Screen Shot 2015-10-26 at 2.06.58 PMIn a new study, Dr. Abigail S. Friedman from the Department of Health Policy and Management, Yale School of Public Health, has concluded that bans of electronic cigarettes to minors results in a higher rate of smoking deadly cigarettes.

Dr. Friedman subjected data on smoking rates as related to e-cigarette access to various statistical tests:

This paper examines the causal impact of e-cigarette access on conventional cigarette use by adolescents. Regression analyses consider how state bans on e-cigarette sales to minors influence smoking rates among 12 to 17 year olds. Such bans yield a statistically significant 0.9 percentage point increase in recent smoking in this age group, relative to states without such bans. Results are robust to multiple specifications as well as several falsification and placebo checks.

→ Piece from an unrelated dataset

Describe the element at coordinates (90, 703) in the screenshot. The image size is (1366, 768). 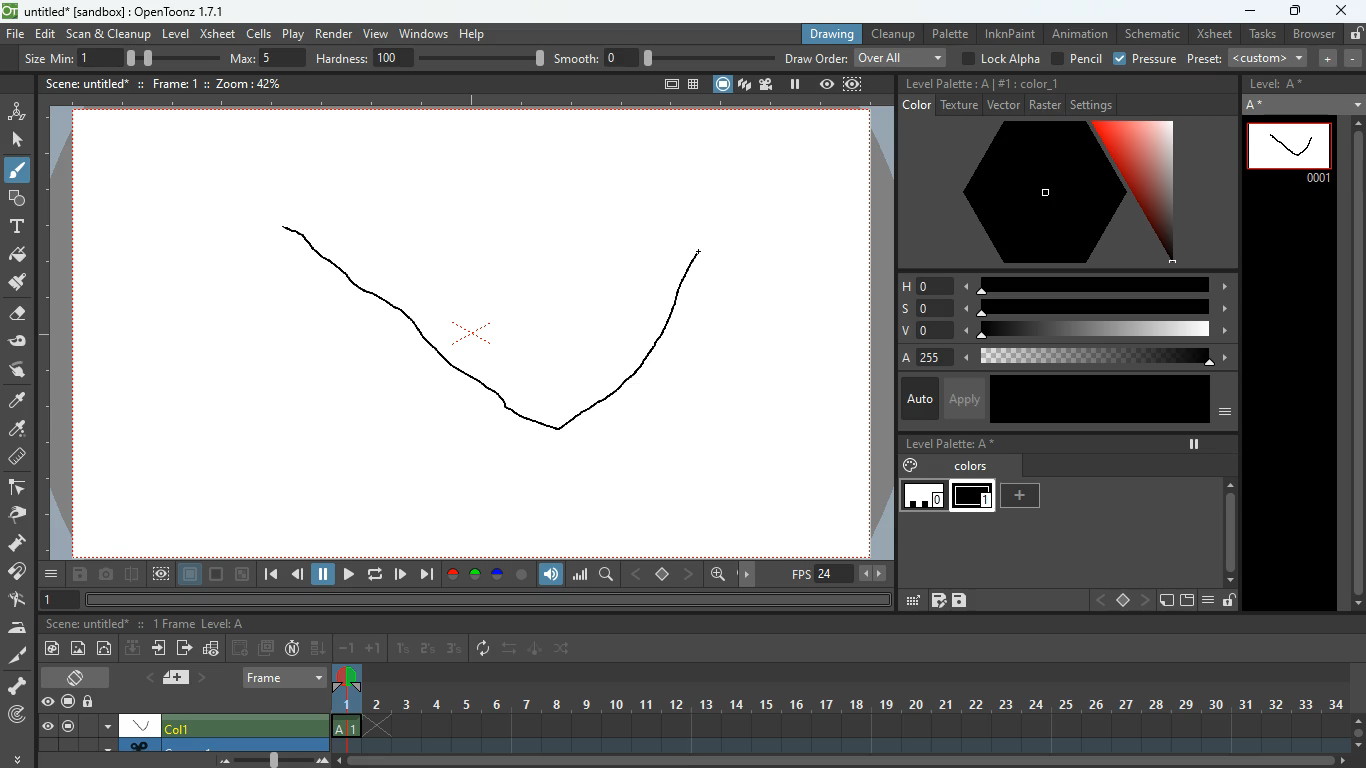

In other words, barring access among young people to e-cigarettes was associated with a significant uptick in smoking rates, as compared to those states and regions where such access has not been restricted. This flies in the face of the commonly held position that, while e-cigarette access for adults should not be restricted, purchase of the devices should be withheld from minors (a position I also hold.)

The author goes on: "This effect is both consistent with e-cigarette access reducing smoking among minors, and large: banning electronic cigarette sales to minors counteracts 70 percent of the downward pre-trend in teen cigarette smoking in the states that implemented such bans."

The smoking trend among teens is in a major decline but the analysis shows that in those states which have instituted e-cigarette bans for younger people, that trend is significantly lessened.

Two final points: It might be a quibble but Friedman uses the word causal ("This paper examines the causal impact of e-cigarette access on conventional cigarette use by adolescents") in her summary yet one cannot make a cause-and-effect conclusion based on this type of observational study, as opposed to a prospective randomized controlled study.

The second point is less obvious and more related to a policy recommendation: The way to prevent access to e-cigarettes among 12-17-year-olds may be to only allow younger teens who can be documented to already be smokers to purchase e-cigarettes. That can be done as simply as requiring a parental note. This mitigates concern about any potential "gateway" effect to cigarette smoking, since only existing smokers could buy them, for harm reduction or smoking cessation.

One examination of e-cigarette policy won't settle the issue but at least it addresses a potential problem of limiting harm reduction measures for young smokers. It seems obvious that bans are the wrong way to go, the same way that preaching abstinence only and denying contraception to minors would not do much to solve teen pregnancy.